▶ _Input material_:
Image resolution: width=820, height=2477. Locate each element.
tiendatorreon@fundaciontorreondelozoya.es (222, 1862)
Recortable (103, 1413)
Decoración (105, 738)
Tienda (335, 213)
* * *
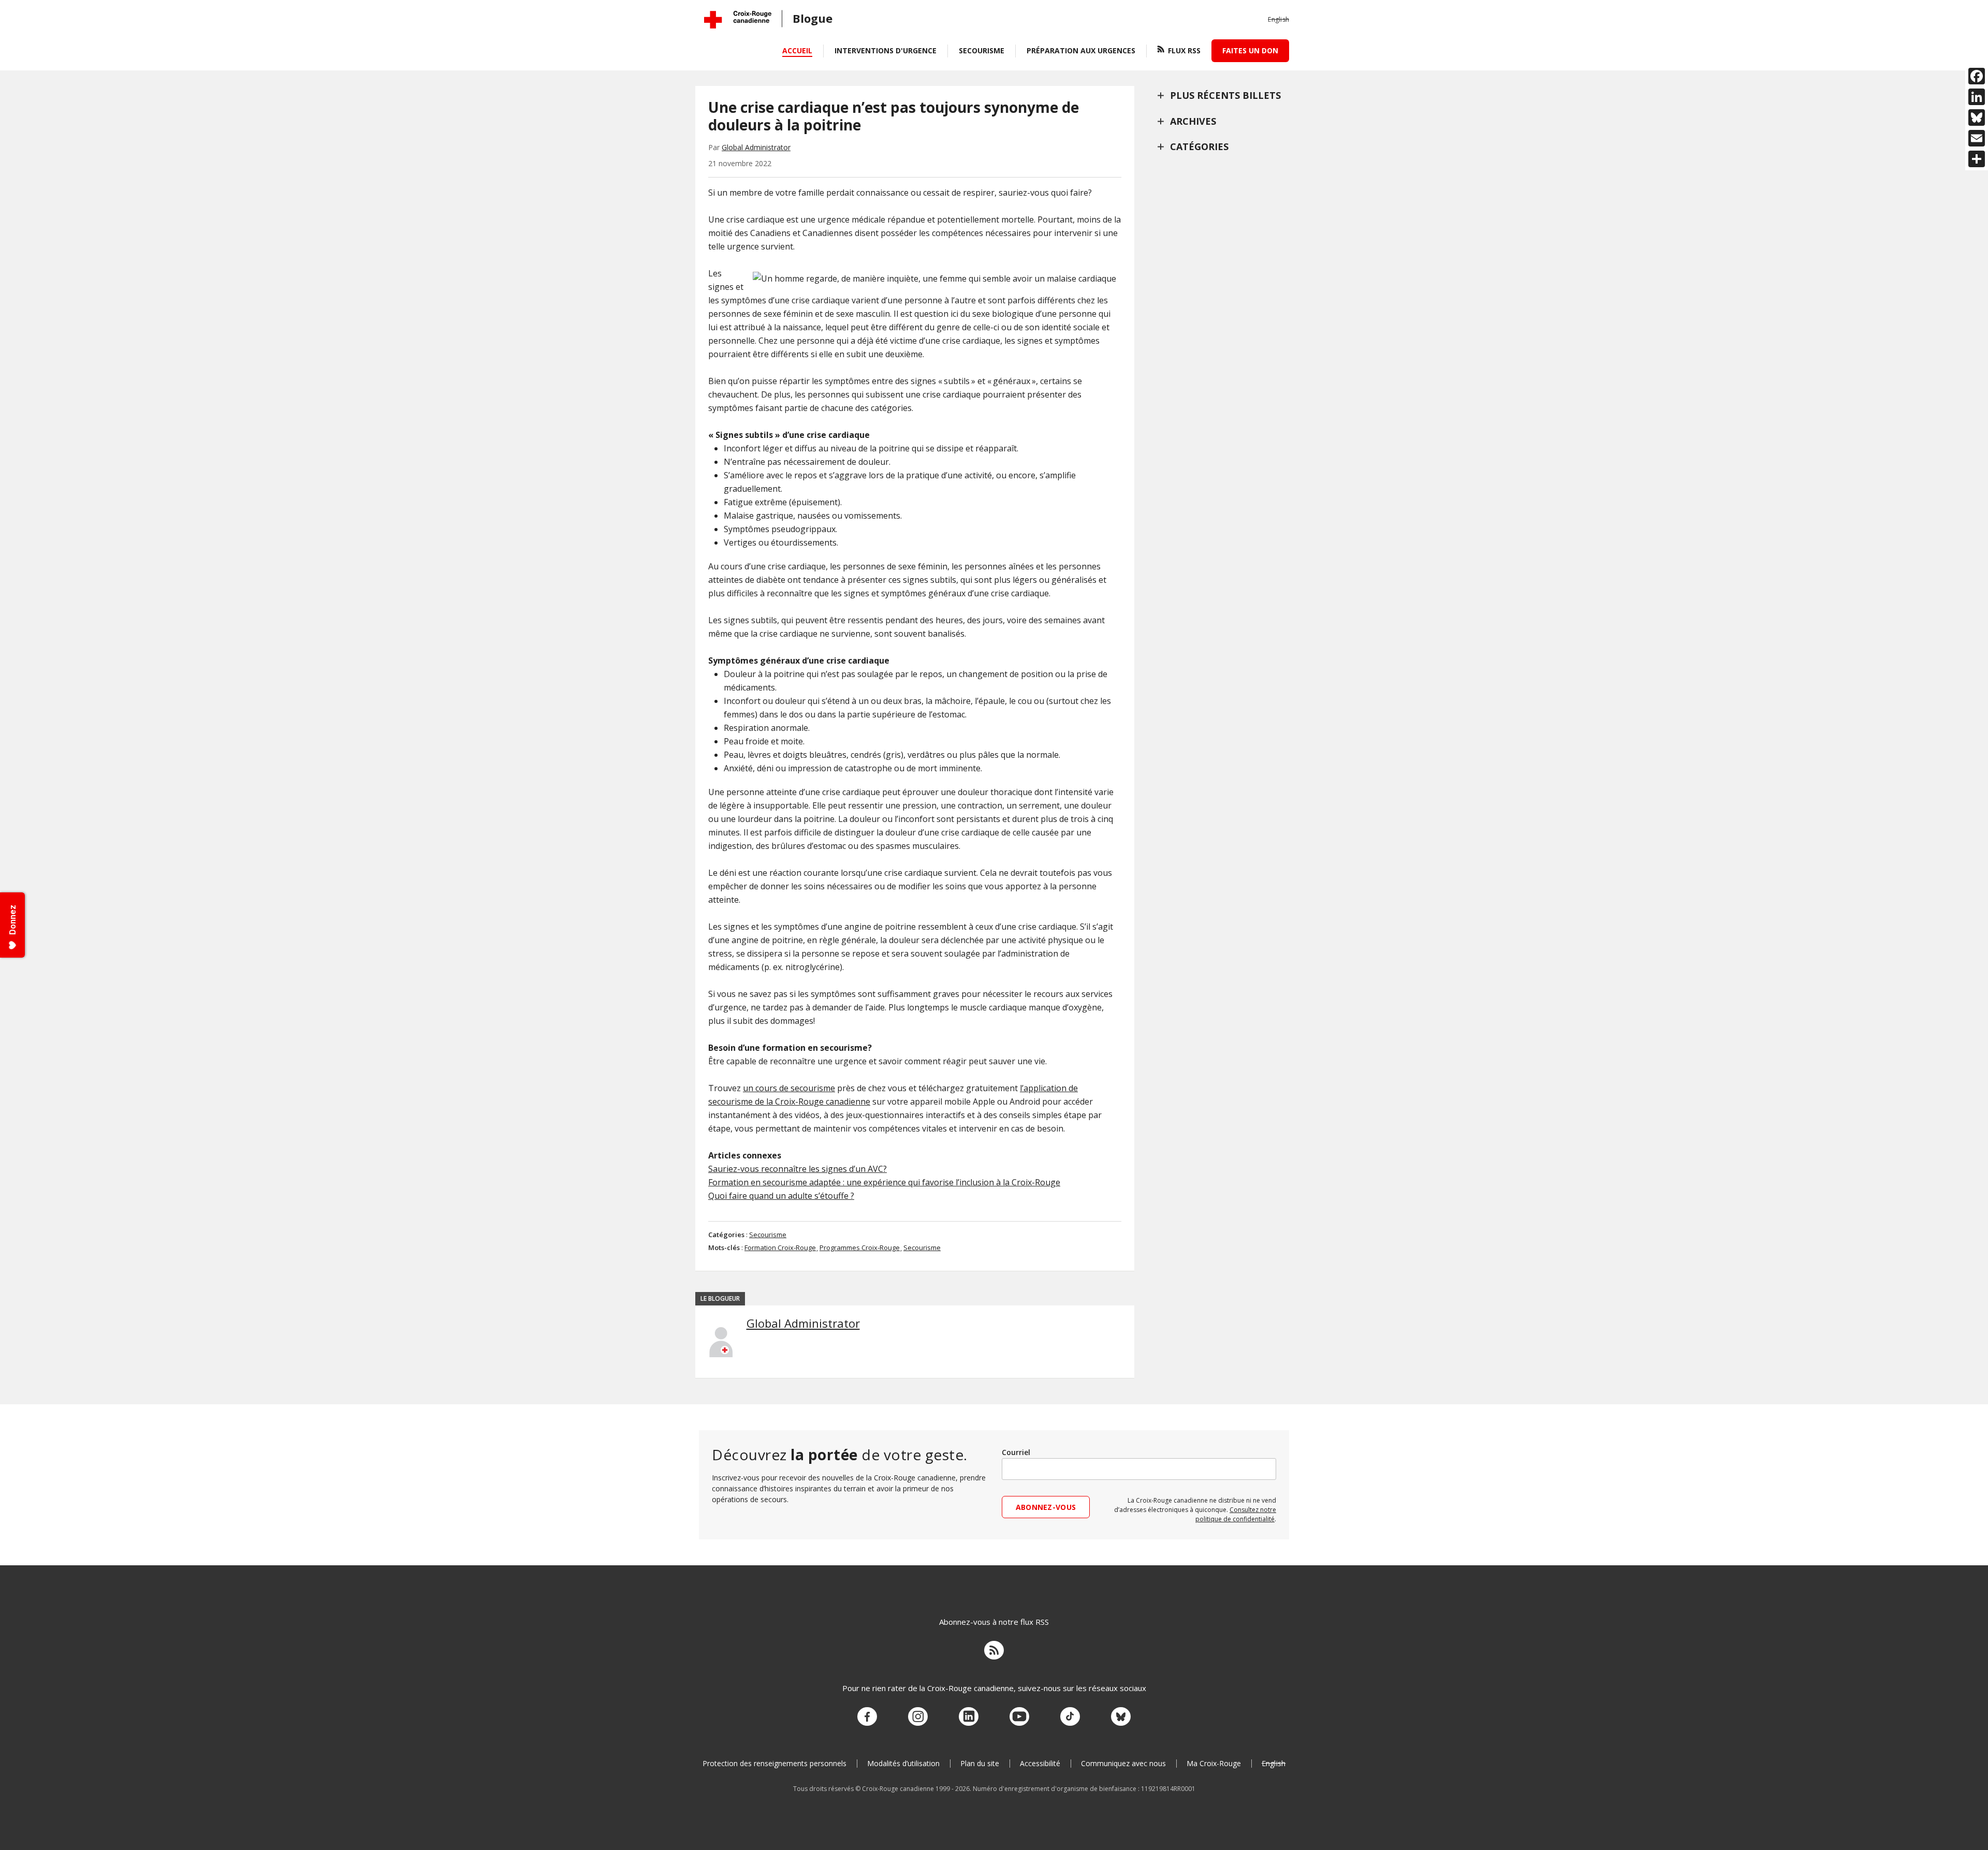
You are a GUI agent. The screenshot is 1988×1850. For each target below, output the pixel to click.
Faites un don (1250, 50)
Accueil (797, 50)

▶ _Instructions to follow_: What you give back should be exactly the lines of the data above from the line with "You are a GUI" through the line with "Accueil (797, 50)", both of those included, and nothing more.

▶ _Answer below_:
You are a GUI agent. The screenshot is 1988×1850. For each target below, output the pixel to click.
Faites un don (1250, 50)
Accueil (797, 50)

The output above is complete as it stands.